START Available data
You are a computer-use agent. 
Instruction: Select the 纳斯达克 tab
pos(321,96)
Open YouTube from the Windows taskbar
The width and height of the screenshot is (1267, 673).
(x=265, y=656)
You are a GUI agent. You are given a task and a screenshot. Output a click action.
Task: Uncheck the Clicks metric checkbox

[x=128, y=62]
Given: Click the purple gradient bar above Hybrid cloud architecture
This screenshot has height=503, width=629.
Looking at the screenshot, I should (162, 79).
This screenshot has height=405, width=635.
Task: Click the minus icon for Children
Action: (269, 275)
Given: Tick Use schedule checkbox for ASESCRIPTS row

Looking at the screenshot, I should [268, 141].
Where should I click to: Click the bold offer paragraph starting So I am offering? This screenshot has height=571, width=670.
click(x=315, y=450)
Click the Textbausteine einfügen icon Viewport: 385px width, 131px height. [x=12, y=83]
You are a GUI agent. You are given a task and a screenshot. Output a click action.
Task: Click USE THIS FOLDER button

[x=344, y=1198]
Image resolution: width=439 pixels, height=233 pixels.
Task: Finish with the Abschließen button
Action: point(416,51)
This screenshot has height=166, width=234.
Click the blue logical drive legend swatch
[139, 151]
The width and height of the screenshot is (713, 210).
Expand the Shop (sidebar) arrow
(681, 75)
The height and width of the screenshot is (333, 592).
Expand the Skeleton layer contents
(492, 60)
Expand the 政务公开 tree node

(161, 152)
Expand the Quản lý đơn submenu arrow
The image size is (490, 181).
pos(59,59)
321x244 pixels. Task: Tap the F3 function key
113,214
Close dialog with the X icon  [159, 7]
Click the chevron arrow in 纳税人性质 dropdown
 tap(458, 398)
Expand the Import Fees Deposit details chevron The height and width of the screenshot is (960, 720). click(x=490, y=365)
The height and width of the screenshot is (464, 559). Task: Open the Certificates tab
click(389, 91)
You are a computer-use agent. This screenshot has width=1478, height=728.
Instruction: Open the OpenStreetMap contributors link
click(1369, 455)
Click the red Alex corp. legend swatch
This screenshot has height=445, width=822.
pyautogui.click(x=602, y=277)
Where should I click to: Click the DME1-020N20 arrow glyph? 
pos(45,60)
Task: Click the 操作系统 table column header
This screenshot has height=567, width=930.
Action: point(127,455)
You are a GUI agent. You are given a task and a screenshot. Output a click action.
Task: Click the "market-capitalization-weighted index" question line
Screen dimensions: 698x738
END Available data
**Aim of the task**:
Could you return the complete set of entries exactly?

**Response below**:
You are a computer-use agent. 
Instruction: Select the 纳斯达克 tab
pos(321,96)
Open YouTube from the Windows taskbar
The width and height of the screenshot is (1267, 673).
(x=265, y=656)
You are a GUI agent. You are given a task and a screenshot. Output a click action.
Task: Uncheck the Clicks metric checkbox

[x=128, y=62]
Given: Click the purple gradient bar above Hybrid cloud architecture
This screenshot has height=503, width=629.
Looking at the screenshot, I should (162, 79).
This screenshot has height=405, width=635.
Task: Click the minus icon for Children
Action: (269, 275)
Given: Tick Use schedule checkbox for ASESCRIPTS row

Looking at the screenshot, I should [268, 141].
Where should I click to: Click the bold offer paragraph starting So I am offering? This screenshot has height=571, width=670.
click(x=315, y=450)
Click the Textbausteine einfügen icon Viewport: 385px width, 131px height. [x=12, y=83]
You are a GUI agent. You are given a task and a screenshot. Output a click action.
Task: Click USE THIS FOLDER button

[x=344, y=1198]
Image resolution: width=439 pixels, height=233 pixels.
Task: Finish with the Abschließen button
Action: point(416,51)
This screenshot has height=166, width=234.
Click the blue logical drive legend swatch
[139, 151]
The width and height of the screenshot is (713, 210).
Expand the Shop (sidebar) arrow
(681, 75)
The height and width of the screenshot is (333, 592).
Expand the Skeleton layer contents
(492, 60)
Expand the 政务公开 tree node

(161, 152)
Expand the Quản lý đơn submenu arrow
The image size is (490, 181).
pos(59,59)
321x244 pixels. Task: Tap the F3 function key
113,214
Close dialog with the X icon  [159, 7]
Click the chevron arrow in 纳税人性质 dropdown
 tap(458, 398)
Expand the Import Fees Deposit details chevron The height and width of the screenshot is (960, 720). click(x=490, y=365)
The height and width of the screenshot is (464, 559). Task: Open the Certificates tab
click(389, 91)
You are a computer-use agent. This screenshot has width=1478, height=728.
Instruction: Open the OpenStreetMap contributors link
click(1369, 455)
Click the red Alex corp. legend swatch
This screenshot has height=445, width=822.
pyautogui.click(x=602, y=277)
Where should I click to: Click the DME1-020N20 arrow glyph? 
pos(45,60)
Task: Click the 操作系统 table column header
This screenshot has height=567, width=930.
Action: point(127,455)
You are a GUI agent. You are given a task and a screenshot. Output a click action.
Task: Click the "market-capitalization-weighted index" question line
Screen dimensions: 698x738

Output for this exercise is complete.